Synthetic biology can solve two big problems in the pharmaceutical industry:
1. Supply chain
Many modern medicines originate from plants. The industry relies on two conventional approaches to making molecules. Synthetic chemistry requires harsh solvents, in other words, toxic chemicals. The other source, harvesting from natural medicinal plants, is inefficient and vulnerable to geopolitical problems and environmental events that can wipe out crops. Neither conventional method can keep up with spikes in demand, such as the sudden need for vaccines and therapies for COVID-19.
“It’s a two to three-year process from putting plants in the ground to getting medicine,” says Smolke.
It’s no wonder, then, that hospitals run out of drugs, and there are 175 drugs on the FDA drug shortage list.
Plus, traditional agriculture requires pesticides, land, and water — all to harvest a few molecules and then discard the rest of the plant. A synbio approach can make the necessary supplies in weeks instead of years, while also being sustainable, domestic, and scalable. This reduces supply chain risk.
2. Drug discovery
There are three major therapeutic categories: (1) Small molecules, (2) Large molecules (Proteins also called “Biologics” because they are made by cells), and (3) Cell and Gene Therapy.
Small molecule drugs can be discovered and manufactured by standard methods, but larger molecules are harder to discover and manufacture.
“Nature makes very complicated large molecules with difficult properties that we can’t replicate with synthetic chemistry,” Smolke says.
The predominant way to discover new drugs involves synthetic chemistry, which is inefficient and can only access a very narrow chemical space.
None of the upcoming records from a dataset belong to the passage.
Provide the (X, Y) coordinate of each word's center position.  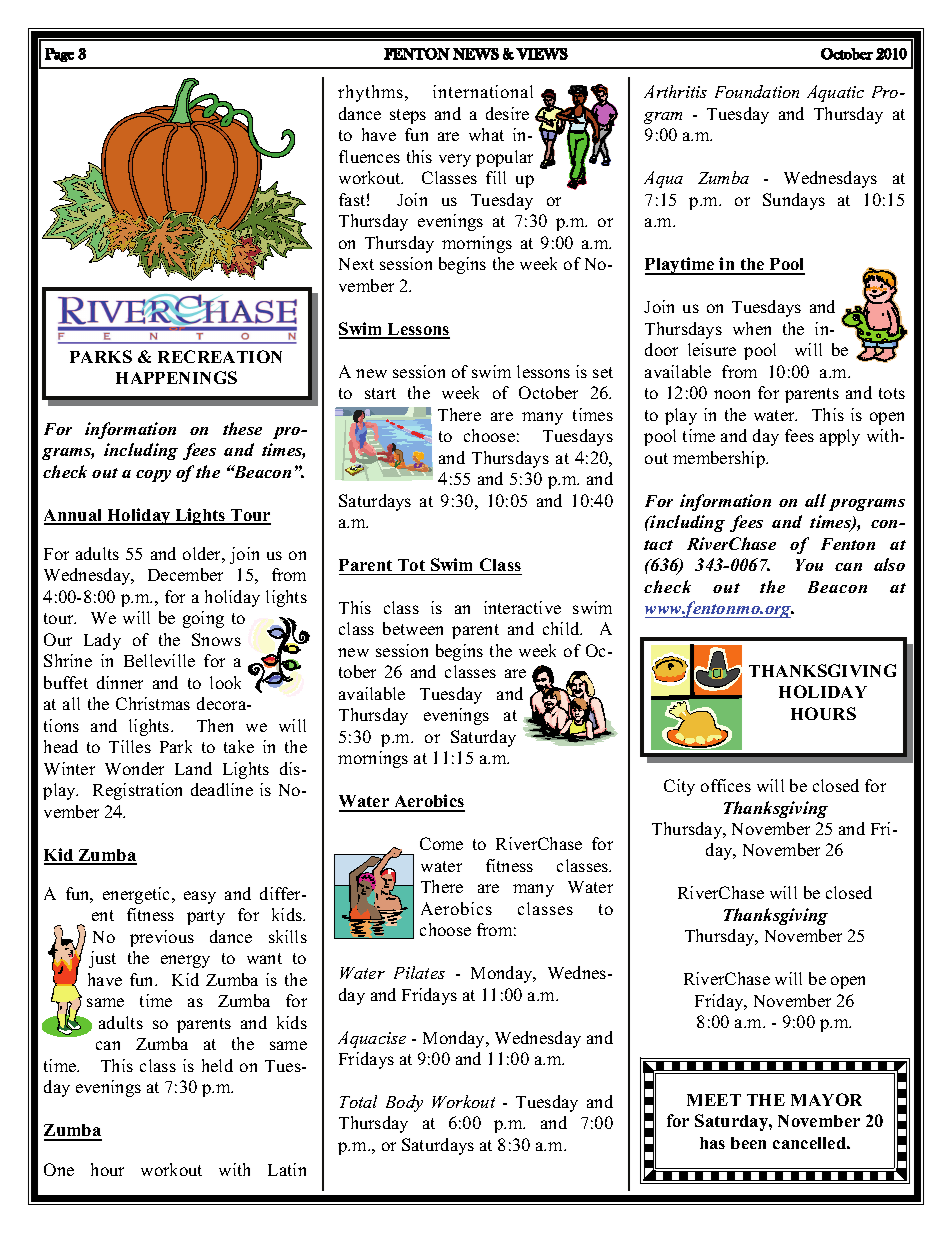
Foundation (757, 91)
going (203, 619)
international (483, 91)
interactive (522, 607)
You (809, 565)
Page (59, 55)
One (59, 1169)
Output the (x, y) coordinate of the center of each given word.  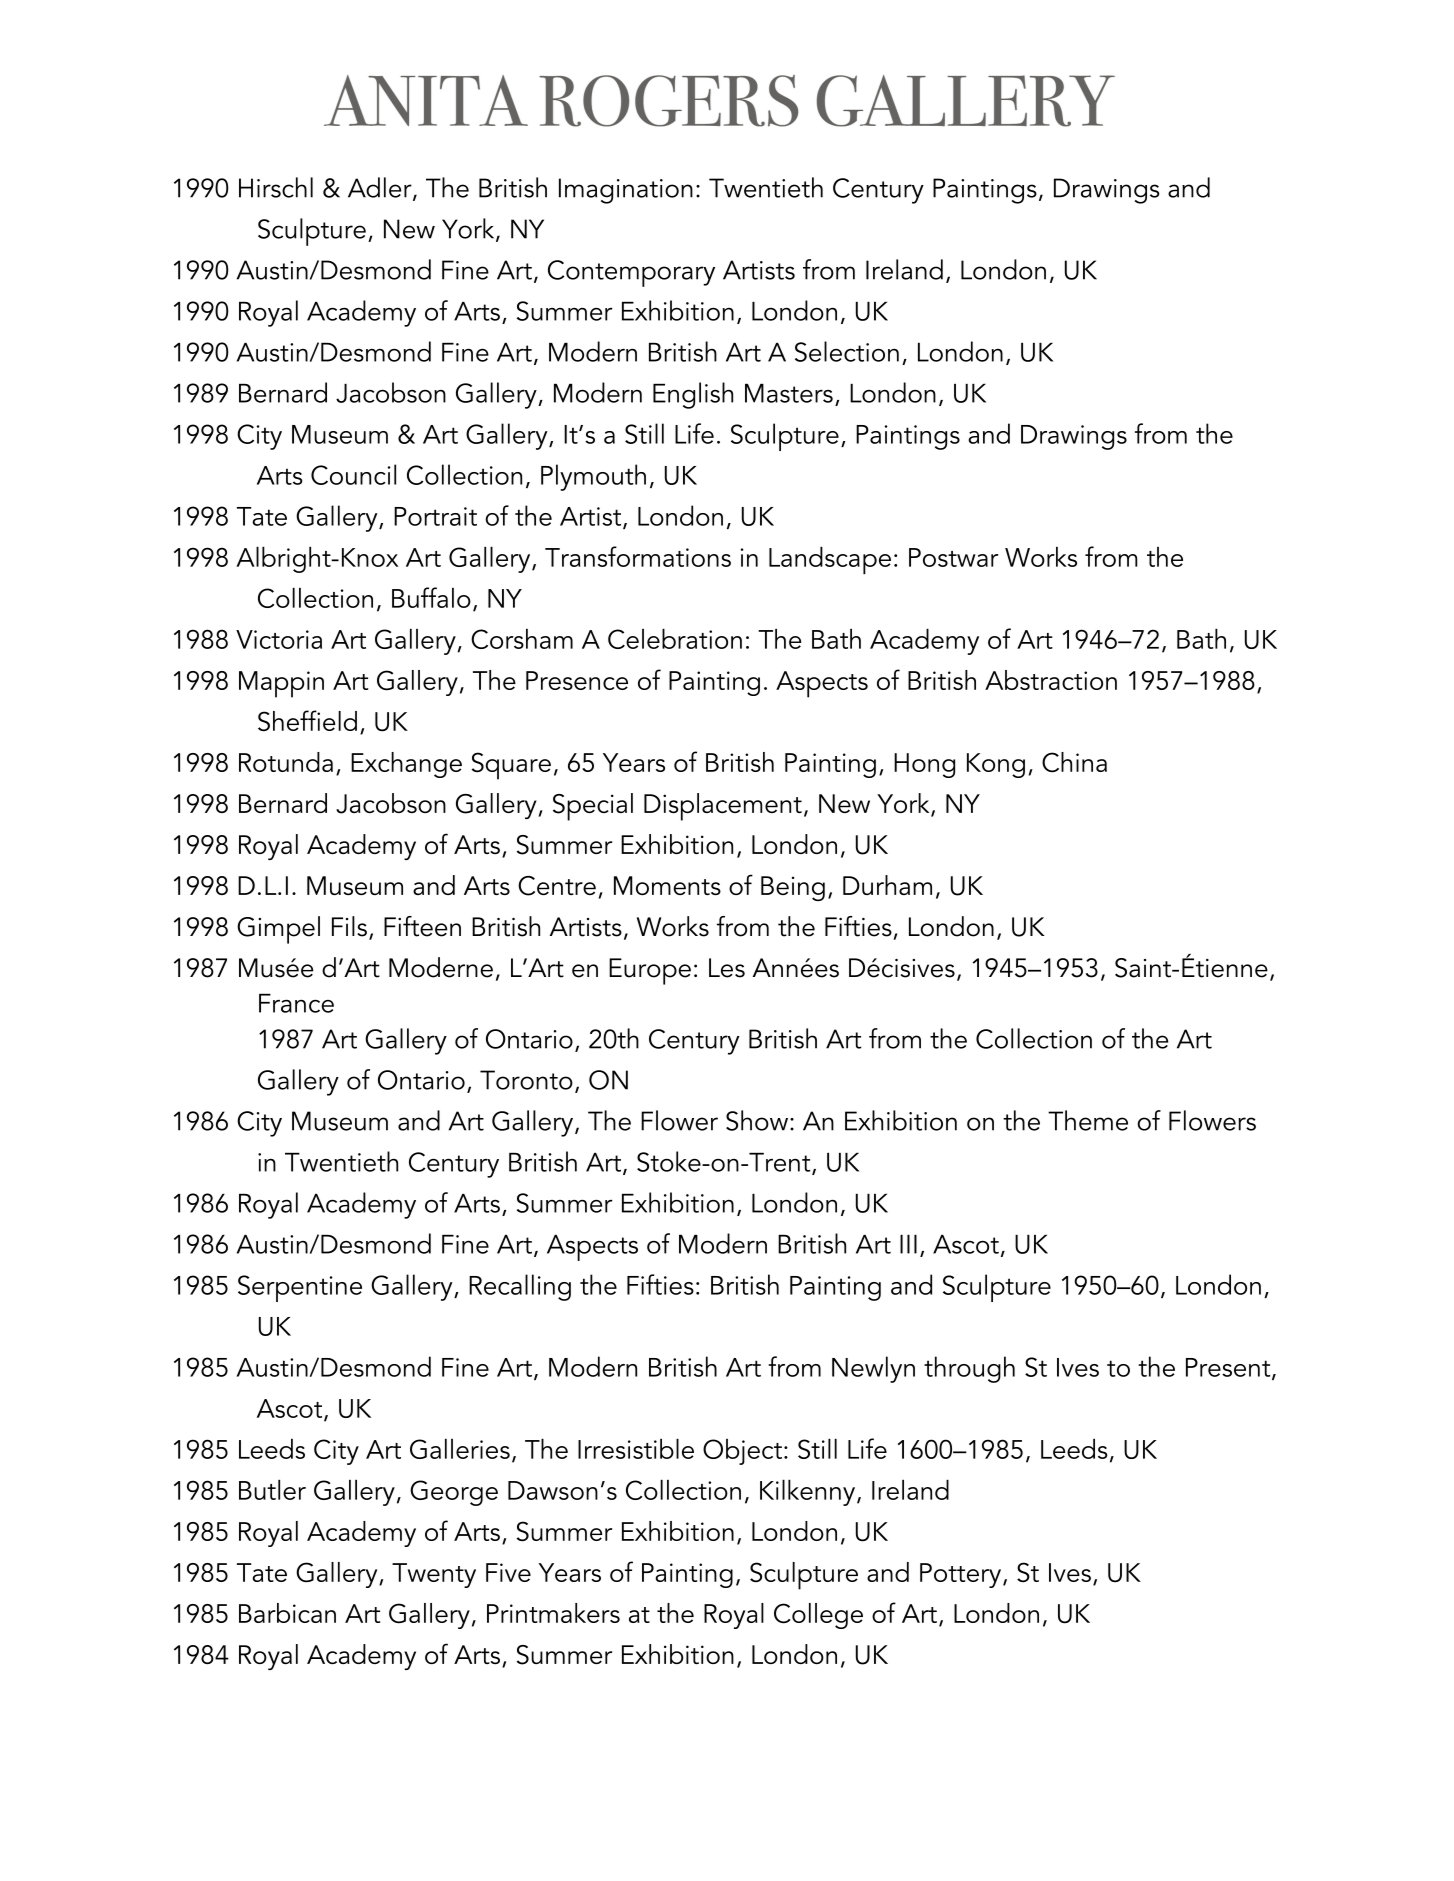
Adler (381, 188)
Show (758, 1120)
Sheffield (307, 721)
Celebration (675, 638)
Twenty (434, 1575)
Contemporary (631, 273)
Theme (1088, 1120)
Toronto (526, 1080)
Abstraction (1051, 680)
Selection (847, 351)
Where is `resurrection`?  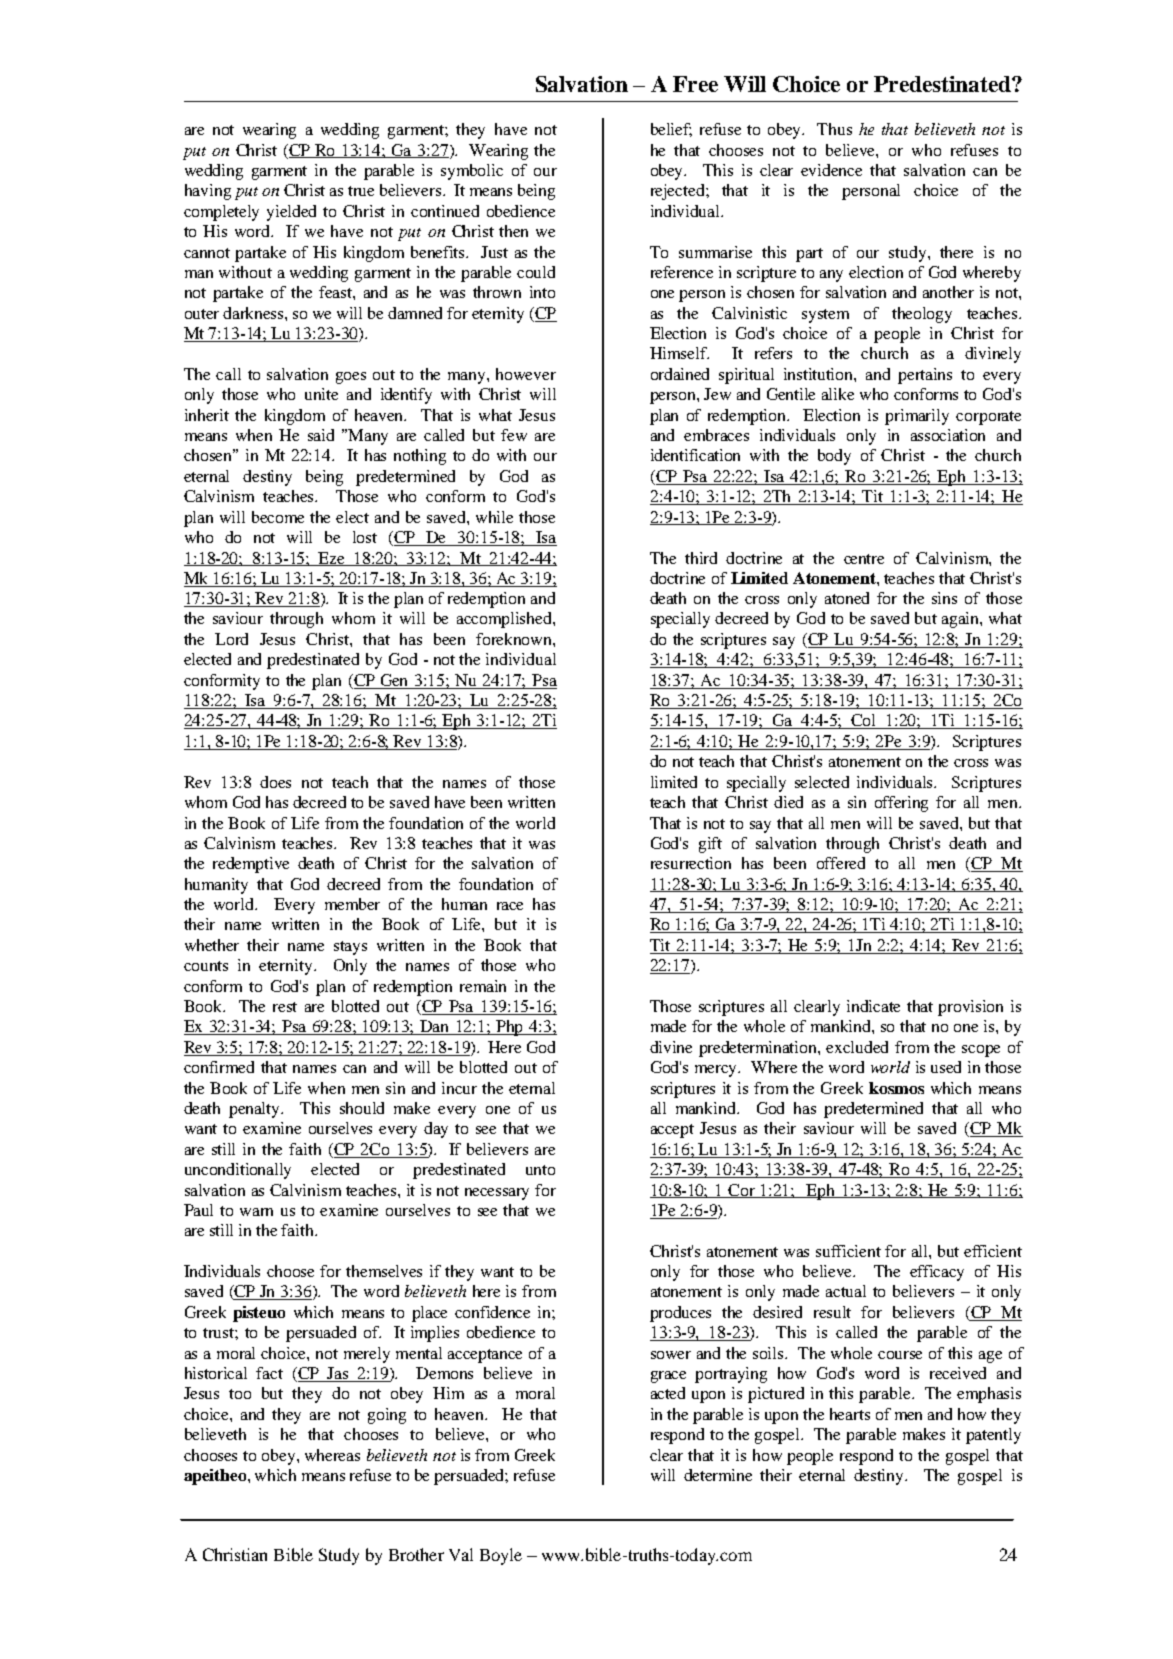
resurrection is located at coordinates (691, 863).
Natural biological products, on the other hand, have access to a broader range of molecules. For example, biologists can take yeast, a single-celled organism, and genetically program the yeast cells to manufacture proteins that have properties that we want. We can also remove properties that are undesirable. For example, oral protein therapeutics have been difficult to make because the gut’s acidic environment can break down the protein before it has a therapeutic effect. In addition, proteins can cause an undesirable immune response. Synthetic biology gives us the tools to use software to specifically program the cell to make a protein that maintains its therapeutic effect without the undesirable properties.
Synthetic biology allows us to access the full range of chemicals because scientists can now build out compounds that mimic natural properties.
Why now?
Synthetic biology is changing the way we develop vaccines and diagnostic tests. These new methods are much faster than the traditional way of making vaccines, which is critical in this pandemic. Not only is there an urgent need for life sciences technology, but recent advances have made synbio incredibly fast and affordable.
Over the last decade, powerful computers and better lab equipment have dramatically improved our ability to read, write and edit DNA. The time and cost of reading (sequencing) writing (synthesizing), and editing DNA is now extremely low compared to what it used to be. In 2001, the first whole human genome sequencing cost $2.7B. In 2014, Illumina reduced the cost of whole human genome sequencing to $1000, and today the cost of whole human genome sequencing is ~$200.
Courtesy: National Human Genome Research Institute
On top of that, artificial intelligence tools such as machine learning can find clues in massive data sets that even hundreds of the smartest scientists in the world wouldn’t possibly be able to identify because of the volume. Algorithms can find connections that we don’t see. The result is that we can make unprecedented breakthroughs when designing medicine.
Now that we have the ability to quickly and affordably read and write DNA, scientists can design complex systems that weren’t possible ten years ago.